SAP setzt in immer mehr Bereichen konsequent auf BPMN als Standardnotation. Auch die SAP-Kunden werden künftig kaum noch um die Nutzung und Erweiterung von BPMN-Modellen im Rahmen herumkommen. Ob es um die Dokumentation und Anpassung der ERP-Standardprozesse, die kollaborative Prozessentwicklung mit SAP Streamwork, die Spezifikation ausführbarer Prozesse mit Netweaver BPM oder die Visualisierung des Prozessmonitoring geht – immer kommt BPMN zum Einsatz. Als Neuentwicklung stellte Volker Stiehl die Modellierung von Enterprise Integration Patterns vor, über die verschiedene Integrationsszenarien mehrerer zu koppelnder Systeme spezifiziert werden können. Und schließlich setzt auch die Software AG immer stärker auf die BPMN. Zwar findet sich im vorgestellten BPM-Kreislauf nach wie vor zumindest für die rein fachliche Modellierung noch die EPK, doch antwortete Peter Brosi auf eine entsprechende Nachfrage, dass Unternehmen, die noch keine EPK-Modelle nutzen, gleich mit BPMN beginnen können.

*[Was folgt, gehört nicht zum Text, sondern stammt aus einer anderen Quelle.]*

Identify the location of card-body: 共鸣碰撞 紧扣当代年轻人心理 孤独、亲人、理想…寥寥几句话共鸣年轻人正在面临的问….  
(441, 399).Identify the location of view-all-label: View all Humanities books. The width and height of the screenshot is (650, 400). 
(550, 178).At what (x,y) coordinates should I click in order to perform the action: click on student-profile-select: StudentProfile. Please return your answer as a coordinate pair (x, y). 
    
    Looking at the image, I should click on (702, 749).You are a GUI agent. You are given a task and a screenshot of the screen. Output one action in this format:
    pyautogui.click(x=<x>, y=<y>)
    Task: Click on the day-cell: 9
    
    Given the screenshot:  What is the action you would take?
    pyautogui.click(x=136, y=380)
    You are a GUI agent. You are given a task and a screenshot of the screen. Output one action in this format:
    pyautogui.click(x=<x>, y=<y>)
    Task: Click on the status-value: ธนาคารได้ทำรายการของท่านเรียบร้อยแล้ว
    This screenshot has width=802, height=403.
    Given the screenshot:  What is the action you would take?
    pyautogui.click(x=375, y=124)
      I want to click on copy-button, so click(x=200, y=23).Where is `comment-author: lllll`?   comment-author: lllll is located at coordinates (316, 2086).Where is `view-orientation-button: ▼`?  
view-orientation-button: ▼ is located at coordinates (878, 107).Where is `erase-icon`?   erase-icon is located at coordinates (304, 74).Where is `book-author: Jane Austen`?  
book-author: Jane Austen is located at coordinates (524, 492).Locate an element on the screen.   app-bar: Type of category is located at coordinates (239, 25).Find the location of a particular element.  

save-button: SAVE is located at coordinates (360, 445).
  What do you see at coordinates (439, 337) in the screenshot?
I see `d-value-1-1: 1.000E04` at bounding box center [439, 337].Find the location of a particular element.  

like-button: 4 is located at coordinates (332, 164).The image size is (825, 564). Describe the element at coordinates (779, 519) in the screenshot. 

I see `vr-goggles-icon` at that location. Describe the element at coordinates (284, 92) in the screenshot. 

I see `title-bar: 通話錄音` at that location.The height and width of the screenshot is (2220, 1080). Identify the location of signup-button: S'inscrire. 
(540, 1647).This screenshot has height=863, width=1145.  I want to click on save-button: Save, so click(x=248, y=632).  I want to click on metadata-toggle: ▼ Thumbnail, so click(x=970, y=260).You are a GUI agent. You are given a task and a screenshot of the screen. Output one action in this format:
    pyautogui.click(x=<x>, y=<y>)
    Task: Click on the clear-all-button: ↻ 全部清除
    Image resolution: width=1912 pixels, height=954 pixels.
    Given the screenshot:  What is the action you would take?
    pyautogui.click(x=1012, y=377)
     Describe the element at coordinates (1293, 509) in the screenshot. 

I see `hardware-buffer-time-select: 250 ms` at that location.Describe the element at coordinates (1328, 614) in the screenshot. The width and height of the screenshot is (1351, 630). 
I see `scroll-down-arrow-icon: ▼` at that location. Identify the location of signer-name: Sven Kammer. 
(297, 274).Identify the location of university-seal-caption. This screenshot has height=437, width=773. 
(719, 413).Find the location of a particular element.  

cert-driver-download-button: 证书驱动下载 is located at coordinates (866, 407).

Auf reges Interesse stieß insbeondere die Keynote von Bruce Silver, einem der bekanntesten und einflussreichsten BPMN-Experten. Im Vorfeld hatte er erläutert, dass er aber zugleich einer der größten Kritiker der BPMN sei. Dennoch: BPMN sei vielleicht nicht die weltbeste Prozessmodellierungssprache – aber ein Standard. Er stellte die von ihm entwickelten Regeln zur Modellierung sowie zu Modellexport und Ausführung vor. Erstere richten sich vor allem an die Modellierer. Sie dienen dazu, Modelle möglichst präzise und eindeutig zu machen. Die Export- und Ausführungsregeln richten sich vor allem an Toolhersteller. Ihre Einhaltung ermöglicht u. a. eine bessere Austauschbarkeit zwischen Tools und die einheitliche Interpretation durch Process Engines. Diese Regeln sind in der gerade erschienenen Neuauflage seines Buchs „BPMN Method & Style“ näher beschrieben. Nächstes Frühjahr wird es davon auch eine deutsche Übersetzung geben.